### EXERCISE INSTRUCTIONS
Copy out, word for word, everything from the start of the material down to and including the line that contains "coord(177,20)".

### INFORMATION PROVIDED
· · ·
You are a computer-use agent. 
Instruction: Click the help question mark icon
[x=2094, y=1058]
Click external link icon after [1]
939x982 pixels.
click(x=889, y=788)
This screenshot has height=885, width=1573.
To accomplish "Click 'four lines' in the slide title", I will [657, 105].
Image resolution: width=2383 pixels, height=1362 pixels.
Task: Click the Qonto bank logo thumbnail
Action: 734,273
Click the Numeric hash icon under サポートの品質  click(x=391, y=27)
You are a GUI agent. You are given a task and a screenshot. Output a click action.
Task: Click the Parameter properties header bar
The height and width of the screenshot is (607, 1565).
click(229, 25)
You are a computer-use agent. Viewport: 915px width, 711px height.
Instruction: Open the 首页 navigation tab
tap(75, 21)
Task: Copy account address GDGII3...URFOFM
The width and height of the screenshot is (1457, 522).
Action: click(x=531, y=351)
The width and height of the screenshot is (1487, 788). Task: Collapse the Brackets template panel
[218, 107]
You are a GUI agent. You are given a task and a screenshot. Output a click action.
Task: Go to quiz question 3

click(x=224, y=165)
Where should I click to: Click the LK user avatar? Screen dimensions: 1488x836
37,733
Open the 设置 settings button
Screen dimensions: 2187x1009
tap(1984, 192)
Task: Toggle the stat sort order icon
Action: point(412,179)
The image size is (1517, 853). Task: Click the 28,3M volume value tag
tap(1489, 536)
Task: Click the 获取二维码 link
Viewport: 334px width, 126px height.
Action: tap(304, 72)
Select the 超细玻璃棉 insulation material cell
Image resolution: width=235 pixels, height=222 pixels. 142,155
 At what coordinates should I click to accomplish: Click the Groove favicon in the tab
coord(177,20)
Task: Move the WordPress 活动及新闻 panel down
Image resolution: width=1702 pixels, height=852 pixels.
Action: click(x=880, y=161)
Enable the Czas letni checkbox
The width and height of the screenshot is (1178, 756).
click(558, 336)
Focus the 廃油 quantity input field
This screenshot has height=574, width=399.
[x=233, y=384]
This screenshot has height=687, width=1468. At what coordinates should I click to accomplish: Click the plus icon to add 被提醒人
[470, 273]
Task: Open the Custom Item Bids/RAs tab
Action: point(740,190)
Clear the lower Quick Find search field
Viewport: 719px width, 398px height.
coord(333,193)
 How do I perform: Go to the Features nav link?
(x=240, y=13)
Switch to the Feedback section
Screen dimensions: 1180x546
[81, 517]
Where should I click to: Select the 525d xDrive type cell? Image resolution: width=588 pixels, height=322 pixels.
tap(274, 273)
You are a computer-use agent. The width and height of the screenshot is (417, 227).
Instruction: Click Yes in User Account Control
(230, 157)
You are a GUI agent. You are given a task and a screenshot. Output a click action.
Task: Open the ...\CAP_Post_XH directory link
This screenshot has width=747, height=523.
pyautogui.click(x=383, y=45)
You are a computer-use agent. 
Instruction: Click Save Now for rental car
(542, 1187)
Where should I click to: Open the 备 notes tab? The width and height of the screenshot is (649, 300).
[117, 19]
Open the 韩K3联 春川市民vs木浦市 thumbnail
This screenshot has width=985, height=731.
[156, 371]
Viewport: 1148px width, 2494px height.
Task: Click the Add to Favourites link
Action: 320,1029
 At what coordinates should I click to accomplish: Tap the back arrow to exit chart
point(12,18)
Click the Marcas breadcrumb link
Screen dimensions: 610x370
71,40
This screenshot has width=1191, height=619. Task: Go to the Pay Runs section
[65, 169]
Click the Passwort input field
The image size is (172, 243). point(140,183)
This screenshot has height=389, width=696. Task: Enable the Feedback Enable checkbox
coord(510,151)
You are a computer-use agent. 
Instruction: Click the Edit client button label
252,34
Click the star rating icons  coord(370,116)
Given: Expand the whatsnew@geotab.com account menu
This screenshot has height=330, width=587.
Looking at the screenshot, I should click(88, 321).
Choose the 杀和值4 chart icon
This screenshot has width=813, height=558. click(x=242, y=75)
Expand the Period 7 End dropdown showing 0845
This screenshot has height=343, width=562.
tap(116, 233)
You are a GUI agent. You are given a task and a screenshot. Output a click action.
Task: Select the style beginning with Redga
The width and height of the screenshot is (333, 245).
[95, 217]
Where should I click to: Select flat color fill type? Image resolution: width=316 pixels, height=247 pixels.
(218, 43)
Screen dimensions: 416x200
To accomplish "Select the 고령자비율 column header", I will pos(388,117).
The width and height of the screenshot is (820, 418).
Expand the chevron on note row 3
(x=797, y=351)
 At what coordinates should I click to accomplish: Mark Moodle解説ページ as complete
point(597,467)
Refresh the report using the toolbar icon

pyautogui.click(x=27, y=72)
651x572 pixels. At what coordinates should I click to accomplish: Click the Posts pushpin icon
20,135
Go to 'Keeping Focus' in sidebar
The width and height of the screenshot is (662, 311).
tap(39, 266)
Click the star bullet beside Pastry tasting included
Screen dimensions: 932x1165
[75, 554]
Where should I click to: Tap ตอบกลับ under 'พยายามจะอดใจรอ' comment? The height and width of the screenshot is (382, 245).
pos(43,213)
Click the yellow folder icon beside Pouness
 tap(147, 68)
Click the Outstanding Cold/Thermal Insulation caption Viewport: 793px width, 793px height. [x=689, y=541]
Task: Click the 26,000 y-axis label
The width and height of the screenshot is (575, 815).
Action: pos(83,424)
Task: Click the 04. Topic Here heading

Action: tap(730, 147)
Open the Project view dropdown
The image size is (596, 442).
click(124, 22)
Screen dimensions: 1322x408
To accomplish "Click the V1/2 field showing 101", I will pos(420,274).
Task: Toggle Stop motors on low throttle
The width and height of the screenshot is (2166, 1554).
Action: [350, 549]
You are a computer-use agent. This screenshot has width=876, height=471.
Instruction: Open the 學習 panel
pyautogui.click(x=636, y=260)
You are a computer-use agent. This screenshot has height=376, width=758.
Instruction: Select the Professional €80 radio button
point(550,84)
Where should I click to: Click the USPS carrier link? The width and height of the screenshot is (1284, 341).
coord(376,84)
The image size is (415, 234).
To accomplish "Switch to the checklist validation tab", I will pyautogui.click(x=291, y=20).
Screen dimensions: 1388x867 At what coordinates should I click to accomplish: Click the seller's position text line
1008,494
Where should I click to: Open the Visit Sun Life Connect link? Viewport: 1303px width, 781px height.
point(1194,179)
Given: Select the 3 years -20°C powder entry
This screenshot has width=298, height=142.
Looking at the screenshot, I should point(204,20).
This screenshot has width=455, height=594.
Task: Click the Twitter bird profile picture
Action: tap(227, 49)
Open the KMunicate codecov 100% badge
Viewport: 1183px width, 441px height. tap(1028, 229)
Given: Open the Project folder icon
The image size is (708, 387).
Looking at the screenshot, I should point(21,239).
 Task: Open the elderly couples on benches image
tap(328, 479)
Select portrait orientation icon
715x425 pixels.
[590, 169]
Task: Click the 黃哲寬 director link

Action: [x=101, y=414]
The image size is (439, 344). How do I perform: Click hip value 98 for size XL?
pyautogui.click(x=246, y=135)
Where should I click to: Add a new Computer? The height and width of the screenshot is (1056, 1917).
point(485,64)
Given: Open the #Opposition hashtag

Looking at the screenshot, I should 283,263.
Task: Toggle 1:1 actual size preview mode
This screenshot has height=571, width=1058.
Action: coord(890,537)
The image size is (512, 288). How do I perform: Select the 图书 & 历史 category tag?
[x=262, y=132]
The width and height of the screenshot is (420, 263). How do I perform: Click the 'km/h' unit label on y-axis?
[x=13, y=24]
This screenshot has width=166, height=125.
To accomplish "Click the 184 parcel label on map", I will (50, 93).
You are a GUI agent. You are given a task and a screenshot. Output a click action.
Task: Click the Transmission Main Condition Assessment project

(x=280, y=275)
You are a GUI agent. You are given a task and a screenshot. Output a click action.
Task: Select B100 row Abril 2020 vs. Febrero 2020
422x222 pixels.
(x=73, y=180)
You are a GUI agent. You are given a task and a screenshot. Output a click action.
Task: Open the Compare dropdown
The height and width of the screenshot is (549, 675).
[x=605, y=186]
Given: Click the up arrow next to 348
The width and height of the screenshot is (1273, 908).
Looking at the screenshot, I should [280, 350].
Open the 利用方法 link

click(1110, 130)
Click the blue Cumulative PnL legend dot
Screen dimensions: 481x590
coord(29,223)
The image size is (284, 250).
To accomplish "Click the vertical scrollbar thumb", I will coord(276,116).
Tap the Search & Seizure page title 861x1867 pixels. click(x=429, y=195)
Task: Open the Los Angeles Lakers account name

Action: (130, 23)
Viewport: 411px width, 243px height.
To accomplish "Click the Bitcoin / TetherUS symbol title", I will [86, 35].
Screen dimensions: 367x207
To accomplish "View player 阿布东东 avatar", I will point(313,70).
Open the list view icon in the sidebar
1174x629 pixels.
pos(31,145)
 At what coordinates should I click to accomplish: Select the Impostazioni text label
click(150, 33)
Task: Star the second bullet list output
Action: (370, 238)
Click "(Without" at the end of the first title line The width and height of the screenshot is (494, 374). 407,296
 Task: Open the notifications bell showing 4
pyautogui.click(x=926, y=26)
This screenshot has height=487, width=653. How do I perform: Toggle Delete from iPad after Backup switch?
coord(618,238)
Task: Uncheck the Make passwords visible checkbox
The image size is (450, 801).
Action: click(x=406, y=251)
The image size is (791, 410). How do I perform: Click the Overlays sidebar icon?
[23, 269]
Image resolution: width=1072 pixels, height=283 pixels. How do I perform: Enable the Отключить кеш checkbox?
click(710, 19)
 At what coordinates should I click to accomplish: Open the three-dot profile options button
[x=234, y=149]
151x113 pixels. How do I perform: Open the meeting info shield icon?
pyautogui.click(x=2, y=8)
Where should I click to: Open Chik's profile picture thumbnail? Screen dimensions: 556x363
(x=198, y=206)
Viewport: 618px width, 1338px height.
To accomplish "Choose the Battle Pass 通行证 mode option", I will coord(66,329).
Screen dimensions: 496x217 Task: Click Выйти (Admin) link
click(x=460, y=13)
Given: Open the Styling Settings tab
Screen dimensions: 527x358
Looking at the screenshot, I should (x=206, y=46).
· · ·
### RESULT OF THE EXERCISE
You are a computer-use agent. 
Instruction: Click the help question mark icon
[x=2094, y=1058]
Click external link icon after [1]
939x982 pixels.
click(x=889, y=788)
This screenshot has height=885, width=1573.
To accomplish "Click 'four lines' in the slide title", I will [657, 105].
Image resolution: width=2383 pixels, height=1362 pixels.
Task: Click the Qonto bank logo thumbnail
Action: 734,273
Click the Numeric hash icon under サポートの品質  click(x=391, y=27)
You are a GUI agent. You are given a task and a screenshot. Output a click action.
Task: Click the Parameter properties header bar
The height and width of the screenshot is (607, 1565).
click(229, 25)
You are a computer-use agent. Viewport: 915px width, 711px height.
Instruction: Open the 首页 navigation tab
tap(75, 21)
Task: Copy account address GDGII3...URFOFM
The width and height of the screenshot is (1457, 522).
Action: click(x=531, y=351)
The width and height of the screenshot is (1487, 788). Task: Collapse the Brackets template panel
[218, 107]
You are a GUI agent. You are given a task and a screenshot. Output a click action.
Task: Go to quiz question 3

click(x=224, y=165)
Where should I click to: Click the LK user avatar? Screen dimensions: 1488x836
37,733
Open the 设置 settings button
Screen dimensions: 2187x1009
tap(1984, 192)
Task: Toggle the stat sort order icon
Action: point(412,179)
The image size is (1517, 853). Task: Click the 28,3M volume value tag
tap(1489, 536)
Task: Click the 获取二维码 link
Viewport: 334px width, 126px height.
Action: tap(304, 72)
Select the 超细玻璃棉 insulation material cell
Image resolution: width=235 pixels, height=222 pixels. 142,155
 At what coordinates should I click to accomplish: Click the Groove favicon in the tab
coord(177,20)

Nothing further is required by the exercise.